-- Provided data follows --

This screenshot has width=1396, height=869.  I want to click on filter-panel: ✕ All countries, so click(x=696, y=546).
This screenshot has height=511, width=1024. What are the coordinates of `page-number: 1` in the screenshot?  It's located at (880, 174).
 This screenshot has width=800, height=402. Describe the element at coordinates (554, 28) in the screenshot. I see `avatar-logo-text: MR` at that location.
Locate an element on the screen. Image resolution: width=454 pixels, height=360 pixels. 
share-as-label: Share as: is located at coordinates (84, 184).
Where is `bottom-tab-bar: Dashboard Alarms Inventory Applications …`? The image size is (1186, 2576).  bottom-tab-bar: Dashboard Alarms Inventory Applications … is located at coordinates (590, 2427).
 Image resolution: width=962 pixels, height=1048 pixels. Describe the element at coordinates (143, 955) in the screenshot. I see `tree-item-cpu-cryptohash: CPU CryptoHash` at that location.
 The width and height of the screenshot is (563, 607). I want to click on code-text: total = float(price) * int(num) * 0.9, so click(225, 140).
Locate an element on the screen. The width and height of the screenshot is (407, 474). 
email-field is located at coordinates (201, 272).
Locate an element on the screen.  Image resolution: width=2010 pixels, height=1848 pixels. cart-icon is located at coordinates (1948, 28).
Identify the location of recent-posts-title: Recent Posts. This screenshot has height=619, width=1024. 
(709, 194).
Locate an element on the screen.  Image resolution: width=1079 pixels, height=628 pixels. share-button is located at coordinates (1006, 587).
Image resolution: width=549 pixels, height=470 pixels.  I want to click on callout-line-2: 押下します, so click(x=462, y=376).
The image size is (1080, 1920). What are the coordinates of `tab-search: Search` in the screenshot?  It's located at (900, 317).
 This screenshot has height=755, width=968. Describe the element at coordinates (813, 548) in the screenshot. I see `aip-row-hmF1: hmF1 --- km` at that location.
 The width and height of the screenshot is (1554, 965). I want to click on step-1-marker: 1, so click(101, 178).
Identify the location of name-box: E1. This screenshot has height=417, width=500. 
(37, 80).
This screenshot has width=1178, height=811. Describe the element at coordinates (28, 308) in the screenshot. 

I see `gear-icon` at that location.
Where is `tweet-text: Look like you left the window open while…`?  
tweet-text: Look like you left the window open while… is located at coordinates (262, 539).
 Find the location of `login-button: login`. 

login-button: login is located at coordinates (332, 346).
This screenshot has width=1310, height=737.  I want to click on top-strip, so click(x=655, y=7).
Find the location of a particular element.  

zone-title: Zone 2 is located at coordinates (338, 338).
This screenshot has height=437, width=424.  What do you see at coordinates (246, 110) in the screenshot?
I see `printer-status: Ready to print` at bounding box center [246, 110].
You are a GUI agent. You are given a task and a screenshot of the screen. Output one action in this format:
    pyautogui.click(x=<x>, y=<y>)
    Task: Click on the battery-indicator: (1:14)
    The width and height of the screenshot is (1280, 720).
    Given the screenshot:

-- Provided data concluded --

Copy every line of the rows above word for word.

Answer to this exercise:
This screenshot has width=1396, height=869.  I want to click on filter-panel: ✕ All countries, so click(x=696, y=546).
This screenshot has height=511, width=1024. What are the coordinates of `page-number: 1` in the screenshot?  It's located at (880, 174).
 This screenshot has width=800, height=402. Describe the element at coordinates (554, 28) in the screenshot. I see `avatar-logo-text: MR` at that location.
Locate an element on the screen. Image resolution: width=454 pixels, height=360 pixels. 
share-as-label: Share as: is located at coordinates (84, 184).
Where is `bottom-tab-bar: Dashboard Alarms Inventory Applications …`? The image size is (1186, 2576).  bottom-tab-bar: Dashboard Alarms Inventory Applications … is located at coordinates (590, 2427).
 Image resolution: width=962 pixels, height=1048 pixels. Describe the element at coordinates (143, 955) in the screenshot. I see `tree-item-cpu-cryptohash: CPU CryptoHash` at that location.
 The width and height of the screenshot is (563, 607). I want to click on code-text: total = float(price) * int(num) * 0.9, so click(225, 140).
Locate an element on the screen. The width and height of the screenshot is (407, 474). 
email-field is located at coordinates (201, 272).
Locate an element on the screen.  Image resolution: width=2010 pixels, height=1848 pixels. cart-icon is located at coordinates (1948, 28).
Identify the location of recent-posts-title: Recent Posts. This screenshot has height=619, width=1024. 
(709, 194).
Locate an element on the screen.  Image resolution: width=1079 pixels, height=628 pixels. share-button is located at coordinates (1006, 587).
Image resolution: width=549 pixels, height=470 pixels.  I want to click on callout-line-2: 押下します, so click(x=462, y=376).
The image size is (1080, 1920). What are the coordinates of `tab-search: Search` in the screenshot?  It's located at (900, 317).
 This screenshot has height=755, width=968. Describe the element at coordinates (813, 548) in the screenshot. I see `aip-row-hmF1: hmF1 --- km` at that location.
 The width and height of the screenshot is (1554, 965). I want to click on step-1-marker: 1, so click(101, 178).
Identify the location of name-box: E1. This screenshot has height=417, width=500. 
(37, 80).
This screenshot has width=1178, height=811. Describe the element at coordinates (28, 308) in the screenshot. 

I see `gear-icon` at that location.
Where is `tweet-text: Look like you left the window open while…`?  
tweet-text: Look like you left the window open while… is located at coordinates (262, 539).
 Find the location of `login-button: login`. 

login-button: login is located at coordinates (332, 346).
This screenshot has width=1310, height=737.  I want to click on top-strip, so click(x=655, y=7).
Find the location of a particular element.  

zone-title: Zone 2 is located at coordinates (338, 338).
This screenshot has height=437, width=424.  What do you see at coordinates (246, 110) in the screenshot?
I see `printer-status: Ready to print` at bounding box center [246, 110].
You are a GUI agent. You are given a task and a screenshot of the screen. Output one action in this format:
    pyautogui.click(x=<x>, y=<y>)
    Task: Click on the battery-indicator: (1:14)
    The width and height of the screenshot is (1280, 720).
    Given the screenshot:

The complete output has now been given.